*ПИСЬМЕННОЕ ЗАДАНИЕ A*. На сколько порций была рассчитана форма мороженого, которую, согласно отрывку, Юлий Помпеевич опустошил накануне смерти?

*ОТРЫВОК*.
-*-*-

49  

А наследство Юлия получила от приснопамятного мальтийского кавалера, графа Литты.

Джулио было семьдесят, однако он все еще считал себя малым хоть куда — да и был таковым. Вино, по отзывам знавших его людей, хлестал, как гусар на биваке. И вообще в удовольствиях себе не отказывал. Рассказывали, будто накануне смерти Юлий Помпеевич опустошил громадную форму мороженого, рассчитанную на двенадцать порций, восхитился искусством своего повара: «На этот раз мороженое было просто необыкновенным!» — и отправился в мир иной, испытав последнее доступное ему бренное наслаждение. Все его огромное состояние досталось Юлии.

Итак, она явилась в Петербург, где ее уже успели подзабыть и даже с трудом узнавали. «Она так переменилась, — записал в дневнике К.Я. Булгаков, — что я бы не узнал ее, если бы встретил на улице, похудела, и лицо совсем сделалось итальянское. В разговоре даже имеет итальянскую живость и приятна…»

-*-*-

*СПИСОК СТРОК*.
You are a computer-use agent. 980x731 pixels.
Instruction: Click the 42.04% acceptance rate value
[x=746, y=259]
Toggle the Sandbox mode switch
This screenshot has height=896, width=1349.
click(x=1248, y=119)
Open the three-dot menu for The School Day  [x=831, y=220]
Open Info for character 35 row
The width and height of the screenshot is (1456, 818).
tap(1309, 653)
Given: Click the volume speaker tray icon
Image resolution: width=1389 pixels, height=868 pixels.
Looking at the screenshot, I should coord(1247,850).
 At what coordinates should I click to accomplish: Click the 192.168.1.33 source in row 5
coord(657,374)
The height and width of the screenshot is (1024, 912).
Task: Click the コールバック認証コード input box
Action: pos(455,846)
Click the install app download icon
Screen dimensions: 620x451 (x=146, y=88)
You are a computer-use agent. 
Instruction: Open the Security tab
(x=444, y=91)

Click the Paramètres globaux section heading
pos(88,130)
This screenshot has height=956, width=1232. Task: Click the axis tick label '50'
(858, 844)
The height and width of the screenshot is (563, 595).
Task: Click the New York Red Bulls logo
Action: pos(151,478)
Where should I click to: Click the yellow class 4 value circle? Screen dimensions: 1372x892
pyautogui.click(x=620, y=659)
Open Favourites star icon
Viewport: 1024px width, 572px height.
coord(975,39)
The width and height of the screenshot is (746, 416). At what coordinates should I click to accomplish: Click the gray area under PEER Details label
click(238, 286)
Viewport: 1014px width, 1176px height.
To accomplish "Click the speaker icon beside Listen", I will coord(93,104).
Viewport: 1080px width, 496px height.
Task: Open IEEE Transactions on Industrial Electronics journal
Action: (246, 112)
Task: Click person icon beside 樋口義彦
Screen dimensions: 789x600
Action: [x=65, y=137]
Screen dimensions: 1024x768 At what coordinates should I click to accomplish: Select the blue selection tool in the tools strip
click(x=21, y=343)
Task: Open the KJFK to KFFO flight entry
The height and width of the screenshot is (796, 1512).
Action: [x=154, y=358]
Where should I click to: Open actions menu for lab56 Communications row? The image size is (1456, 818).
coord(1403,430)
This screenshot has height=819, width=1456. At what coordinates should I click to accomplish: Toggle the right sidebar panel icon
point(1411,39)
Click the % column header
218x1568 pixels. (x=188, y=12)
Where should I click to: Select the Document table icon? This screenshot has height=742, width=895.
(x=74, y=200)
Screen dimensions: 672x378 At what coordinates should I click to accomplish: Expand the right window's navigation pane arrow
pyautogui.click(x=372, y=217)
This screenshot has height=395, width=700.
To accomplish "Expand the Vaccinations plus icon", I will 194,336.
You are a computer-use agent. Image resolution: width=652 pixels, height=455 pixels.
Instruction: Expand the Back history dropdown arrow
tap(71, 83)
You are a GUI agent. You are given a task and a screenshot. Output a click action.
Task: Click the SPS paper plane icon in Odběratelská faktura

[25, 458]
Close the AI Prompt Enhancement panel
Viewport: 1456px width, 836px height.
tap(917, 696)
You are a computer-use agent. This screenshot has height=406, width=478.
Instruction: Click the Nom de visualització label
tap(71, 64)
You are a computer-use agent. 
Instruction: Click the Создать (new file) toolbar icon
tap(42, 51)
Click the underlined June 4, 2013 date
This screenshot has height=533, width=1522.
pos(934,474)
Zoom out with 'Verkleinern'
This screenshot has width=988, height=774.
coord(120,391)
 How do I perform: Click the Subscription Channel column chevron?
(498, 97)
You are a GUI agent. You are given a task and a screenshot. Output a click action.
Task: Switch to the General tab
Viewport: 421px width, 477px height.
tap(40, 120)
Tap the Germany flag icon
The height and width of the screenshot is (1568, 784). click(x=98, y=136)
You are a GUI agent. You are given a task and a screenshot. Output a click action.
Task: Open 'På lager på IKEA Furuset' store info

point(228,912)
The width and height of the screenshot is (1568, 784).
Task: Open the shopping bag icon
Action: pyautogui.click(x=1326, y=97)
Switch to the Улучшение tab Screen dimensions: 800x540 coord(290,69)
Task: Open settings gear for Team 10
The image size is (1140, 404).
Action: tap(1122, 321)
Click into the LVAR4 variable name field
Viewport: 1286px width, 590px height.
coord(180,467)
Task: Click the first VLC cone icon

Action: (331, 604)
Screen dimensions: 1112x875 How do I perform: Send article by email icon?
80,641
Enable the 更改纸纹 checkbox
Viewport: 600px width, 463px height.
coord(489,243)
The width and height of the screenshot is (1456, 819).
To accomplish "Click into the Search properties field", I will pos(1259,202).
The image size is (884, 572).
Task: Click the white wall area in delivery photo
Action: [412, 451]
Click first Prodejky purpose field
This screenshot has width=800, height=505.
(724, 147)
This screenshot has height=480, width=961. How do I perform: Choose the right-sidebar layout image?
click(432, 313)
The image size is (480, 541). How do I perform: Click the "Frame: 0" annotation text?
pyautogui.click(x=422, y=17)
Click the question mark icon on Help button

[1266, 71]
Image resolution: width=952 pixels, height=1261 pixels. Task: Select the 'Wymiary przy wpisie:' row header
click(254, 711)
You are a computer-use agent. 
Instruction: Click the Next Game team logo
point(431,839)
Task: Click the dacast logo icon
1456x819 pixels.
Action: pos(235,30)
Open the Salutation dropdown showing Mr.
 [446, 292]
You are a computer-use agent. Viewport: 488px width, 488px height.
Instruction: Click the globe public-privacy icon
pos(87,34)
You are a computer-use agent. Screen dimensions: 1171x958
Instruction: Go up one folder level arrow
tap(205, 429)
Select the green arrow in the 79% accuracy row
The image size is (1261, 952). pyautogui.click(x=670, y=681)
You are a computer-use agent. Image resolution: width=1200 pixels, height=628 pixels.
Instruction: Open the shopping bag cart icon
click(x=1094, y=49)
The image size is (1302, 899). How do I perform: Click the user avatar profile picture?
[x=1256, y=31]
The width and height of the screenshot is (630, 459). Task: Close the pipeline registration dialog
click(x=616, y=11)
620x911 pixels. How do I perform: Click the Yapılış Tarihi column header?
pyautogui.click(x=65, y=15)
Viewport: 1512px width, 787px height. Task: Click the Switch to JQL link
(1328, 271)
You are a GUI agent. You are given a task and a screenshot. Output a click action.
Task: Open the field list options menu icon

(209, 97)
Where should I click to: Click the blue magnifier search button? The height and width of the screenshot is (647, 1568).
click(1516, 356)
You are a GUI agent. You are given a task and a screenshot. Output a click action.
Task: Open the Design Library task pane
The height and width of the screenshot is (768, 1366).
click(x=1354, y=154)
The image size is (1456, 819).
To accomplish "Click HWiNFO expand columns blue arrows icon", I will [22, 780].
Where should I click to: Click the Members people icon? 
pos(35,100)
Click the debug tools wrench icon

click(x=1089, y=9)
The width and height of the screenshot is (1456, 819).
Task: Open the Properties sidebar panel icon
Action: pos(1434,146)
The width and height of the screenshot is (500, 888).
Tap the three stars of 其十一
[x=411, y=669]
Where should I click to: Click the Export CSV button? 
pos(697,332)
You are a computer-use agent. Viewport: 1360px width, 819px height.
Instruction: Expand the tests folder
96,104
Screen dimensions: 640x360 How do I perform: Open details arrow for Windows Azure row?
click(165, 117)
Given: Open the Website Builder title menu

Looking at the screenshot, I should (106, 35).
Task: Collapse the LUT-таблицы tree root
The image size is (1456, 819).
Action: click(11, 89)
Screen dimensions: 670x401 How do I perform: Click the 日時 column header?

-*-*-

*ПИСЬМЕННОЕ ЗАДАНИЕ B*. Перенесите в таблицу Markdown с колонками «№» и «Строка» только фрагмент списка строк выше, который открывается строкой, содержащей "The width and height of the screenshot is (746, 416).", и закрывается строкой, содержащей "click(238, 286)". Обе крайние строки включите, пустые пропустите.

*ОТВЕТ НА ЗАДАНИЕ A*. На двенадцать порций.

*ОТВЕТ НА ЗАДАНИЕ B*.
| № | Строка |
|---|---|
| 1 | The width and height of the screenshot is (746, 416). At what coordinates should I click to accomplish: Click the gray area under PEER Details label |
| 2 | click(238, 286) |